TASKS TO CARRY OUT -
1 > Answer these questions about the article on Pinterest:
(a) After re-pinning interesting things from the main page, what does the writer always add?
(b) Which plugin does the writer currently use to add the "Pin It" option to the bottom of posts?
(c) Which plugin does the article suggest for keeping specific images off Pinterest?
2 > Can you resume the article on Pinterest after its final sentence and write what comes next?

EXTRACT TO READ -
An Introduction to Pinterest
In a world where every day it seems there is a new platform, new gadget, or new item to constantly update, it is important to know your strengths and put your time and attention into the tools that will really help to build your site.
In the last year and a half, I have watched Pinterest take over my Analytics. It is not the only site that sends a lot of traffic my way, but it is a force not to be ignored. After watching the numbers skyrocket for a while, I created an account and some boards, and now make Pinterest one of my daily stops in my normal blogging routine.
First, I check out the main page and re-pin things I find interesting. Next, I always add my own latest post. I find people who only pimp their own sites annoying, but I do need to get my own link in there. One pin can lead to hundreds. I have a specific board for my site that people can choose to follow, and won’t pin my own items onto many of my other boards unless I feel they are very specific to that board. Another bonus in setting up a separate board just for my blog? It’s really easy to see a collection of my images at a glance. Don’t be the pinner that only pins their own things though. That’s not fun for anyone.
I also always check to see what other people are pinning from my site. I am haunted by one or two recipes I almost regret posting, but other than those, the quick view of what others are posting are pinning is a great bit of information for a blogger. You quickly get to see what people are looking for, what they are saying, and the popular recipes and images on your site. The easiest way to see which items from your site are getting repinned is by typing http://www.pinterest.com/source/your-url.com into a browser, replacing “your-url.com” with your site’s web address.
Helpful Pinterest Plugins for WordPress
There are several WordPress plugins that you can install on your site to help direct a reader to pin a specific image within posts, as well as plugins that append the “Pin It” button to the top or bottom of every post like other social sharing tools. Check out Sharing is Caring, a great social sharing plug-in with Pinterest included. An active “pinner” is already going to pin the images they want, however, these extra reminders can really help.
I currently use Pin It on Pinterest, a plugin that adds the “Pin It” option to the bottom of my posts, as well as allows me to select which image I want to appear, along with text, when a reader clicks on that image. I include a specific image for every post, along with the title of the featured recipe. A reader can still select other images if they choose, but with a little bit of guidance from me, the blogger, I am more likely to see the pictures I want featured on Pinterest.
Some people feel strongly about their hard work being circulated around the internet without permission, taken, borrowed, or even used without credit given back. Pinterest can be perceived as a place where there’s no real need to click back to a page, a place where thousands of people can see your work and never once give you a single click back. For those of you who consider this a little too invasive, there are plugins to block images from being pinned, which can sometimes come in handy. Check out Pinterest Block, if there are specific images you are trying to keep off of Pinterest. Sometimes it’s as simple as family photos that you want to share with your returning readers and not the whole world, and some people don’t want a single image from their website on Pinterest. If you are one of the people who does not want any of your images on Pinterest, check out their help page for instructions on blocking your site’s content entirely from their site.

Source data -
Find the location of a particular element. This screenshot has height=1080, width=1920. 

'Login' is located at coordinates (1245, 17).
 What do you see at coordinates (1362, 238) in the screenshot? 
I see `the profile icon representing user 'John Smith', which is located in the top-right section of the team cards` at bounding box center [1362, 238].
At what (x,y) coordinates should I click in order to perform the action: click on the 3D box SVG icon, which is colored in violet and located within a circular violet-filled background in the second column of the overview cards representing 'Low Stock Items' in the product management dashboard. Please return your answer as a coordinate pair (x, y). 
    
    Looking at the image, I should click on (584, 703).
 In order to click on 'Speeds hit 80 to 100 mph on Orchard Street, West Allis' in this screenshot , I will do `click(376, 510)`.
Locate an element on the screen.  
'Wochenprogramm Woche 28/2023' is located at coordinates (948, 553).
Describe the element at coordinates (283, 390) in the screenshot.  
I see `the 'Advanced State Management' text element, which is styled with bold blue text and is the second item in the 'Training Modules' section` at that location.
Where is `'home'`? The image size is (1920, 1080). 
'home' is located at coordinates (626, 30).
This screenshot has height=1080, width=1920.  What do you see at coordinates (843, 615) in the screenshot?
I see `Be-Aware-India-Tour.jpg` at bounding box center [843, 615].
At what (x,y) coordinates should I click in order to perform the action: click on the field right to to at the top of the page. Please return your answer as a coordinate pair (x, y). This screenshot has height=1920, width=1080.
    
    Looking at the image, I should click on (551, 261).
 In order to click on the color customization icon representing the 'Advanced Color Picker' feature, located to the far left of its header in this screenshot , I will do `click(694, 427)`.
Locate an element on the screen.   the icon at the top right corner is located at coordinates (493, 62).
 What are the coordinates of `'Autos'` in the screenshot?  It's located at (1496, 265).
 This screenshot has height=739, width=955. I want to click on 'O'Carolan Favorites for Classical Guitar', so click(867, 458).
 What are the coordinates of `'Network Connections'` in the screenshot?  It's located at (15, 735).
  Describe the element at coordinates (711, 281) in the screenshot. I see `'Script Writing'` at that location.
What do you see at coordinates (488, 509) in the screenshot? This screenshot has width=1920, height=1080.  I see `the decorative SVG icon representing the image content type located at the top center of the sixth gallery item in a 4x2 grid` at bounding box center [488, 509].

RESULTS -
1 >
(a) The writer's own latest post.
(b) Pin It on Pinterest.
(c) Pinterest Block.

2 >
If you want to show off more of your pins and have some sidebar space, check out the Pinterest Pinboard plugin, to show off your recent pins in your blog’s sidebar.
For those of you who are hardcore into analytics, stats and other fun charts, I just discovered PinReach, a free analytic tracking tool for your Pinterest activity. After you sign up for a free account, PinReach starts to track everything from your most popular boards to your most repinned items. It will show you who is influential on Pinterest among the people you follow, as well as other trending Pinterest topics.
Remember to include your Pinterest information along with your other contact information. Adding a Pinterest button next to your RSS, Twitter, and Facebook gives readers one more easy way to follow you. A tip to remember with all social media platforms though, if you are going to offer it as a way to “follow,” make sure to give your followers fresh content.
Like all social media tools for your site, remember you are showing off your site’s “brand.” Depending on how you share your social life on your blog, you may want to set some personal filters on what you choose to pin or not. If it’s not language or content you would feel appropriate to share on your blog, you may choose to filter it, or have a separate account entirely for personal pins. Because I don’t edit myself often for my readers or “brand,” I have my account broken into boards that are food and non-food related, and trust my readers to follow those which they chose or follow me entirely. However, if you want to pin naughty little tidbits only meant for your inner circle or if you are hiding your secret embarrassingly large Hello Kitty obsession from your readers, an additional Pinterest account separate from the one your readers can follow would be recommended until they develop the option for private boards.
Check your Analytics; chances are, Pinterest is already sending tons of traffic your way. Harness those hard-earned blogging skills, and see if you can increase your slice of the Pinterest pie!